L'incroyable aventure de "Bol d'air étudiant" a démarré il y a peu de temps, en février 2021. Elle a été lancée par Vincent Laubert, un éleveur de vaches dans le Doubs et fabriquant du fromage Comté AOP. C’est dans sa ferme qu’il a invité pour la première fois et totalement gratuitement, trois étudiants pour leur faire découvrir son métier et sa région. Le but était aussi et surtout : “lâcher prise le temps d’un week-end”. Séduit par ce projet, Loïc Thirion n’a pas hésité à le contacter : « Comme on avait eu presque la même idée, je l’ai contacté. On s’est alors mis d’accord pour que je puisse mettre en place les groupes Facebook parce qu’il n’était pas très à l’aise avec les réseaux sociaux », nous explique Loïc.

Loïc Thirion, l'un des agriculteurs à l'origine du projet au côté de sa femme Jacqueline Sarrazin (©LoïcThirion)

Suite à la création du premier groupe "Bretagne", plusieurs agriculteurs se sont proposés d'héberger lors d'un week-end ou d’une semaine, quelques étudiants. Pour simplifier et surtout pour clarifier les demandes, Loïc a ensuite pris la décision de créer d’autres groupes, 13 au total. « Au départ, ce sont les agriculteurs, ou les particuliers, qui proposent d’accueillir les étudiants en postant une sorte d’annonce. Les étudiants laissent un commentaire pour montrer leur intérêt et pour que l'hébergeur puisse les contacter en privé », ajoute Loïc. Au total, on compte  près de 2 600 membres sur chacun de ces groupes et environ 500 propositions. Depuis le lancement, Loïc nous dévoile que près de 90 étudiants ont pu bénéficier de cette parenthèse nature.
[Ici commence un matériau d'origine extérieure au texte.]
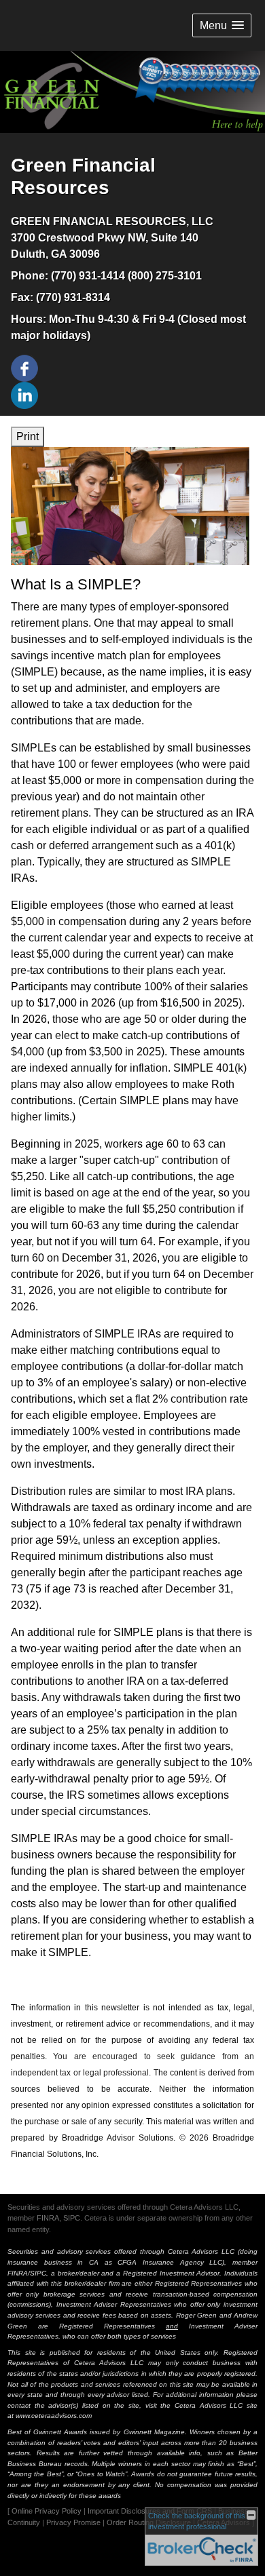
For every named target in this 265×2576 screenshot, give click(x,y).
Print (27, 436)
Un véritable partage d’histoires de vie

Au programme du séjour, plusieurs activités sont proposées aux étudiants : « Si il (le séjour) se déroule à la ferme, les étudiants peuvent aider aux différentes tâches importantes mais encore une fois ils ne sont pas obligés. La plupart participent parce qu’ils veulent comprendre, apprendre et découvrir ces métiers-là », nous raconte Loïc. Des balades sont aussi organisées dans la nature, pour un véritable bol d’air frais comme en Bretagne, où les marches au bord de la plage et près des ports permettent aux étudiants de se dépayser un peu plus.  L’objectif de cette initiative solidaire est de partager des histoires de vie entre jeunes et plus âgés mais aussi d'échanger des savoir-faire, parfois peu connus. Une parenthèse plus qu’utile, selon Loïc : « Il y a une étudiante de Nantes qui est venue nous voir le week-end dernier. Ça lui a fait énormément de bien parce qu’elle vit dans un 9m2 et elle passe au moins 6 ou 7 heures devant son écran tous les jours », explique-t-il.

Des expériences courtes qui peuvent cependant changer la vie de certains étudiants, comme Bénédicte qui était venue chez Valérie, à côté de Quimper. En effet, comme nous le dévoile Loïc, la jeune femme a pu discuter avec son hôtesse de ses envies de carrière dans le doublage de dessins animés. Les deux femmes ont alors cherché à prendre contact avec des professionnels et Bénédicte aurait décroché son premier travail. Une belle réussite qui fait chaud au coeur ! « C’est juste merveilleux ! C’est aussi ça notre but : discuter, échanger et avancer ensemble. Ça aussi ça fait du bien, de passer quelques jours avec quelqu’un qui ne connaît pas notre passé », avoue Loïc. À l’avenir, lui et Vincent Laubert souhaiteraient monter une association baptisée Bold'air étudiant afin que le projet perdure : « Même si la crise sanitaire se calme, on a envie de continuer et d’aller plus loin. On est en relation avec l’application Frimake pour organiser, plus tard, des évènements à 5 ou 10 personnes pour faire des pétanques, des balades ou des matchs de tennis par exemple », conclut Loïc.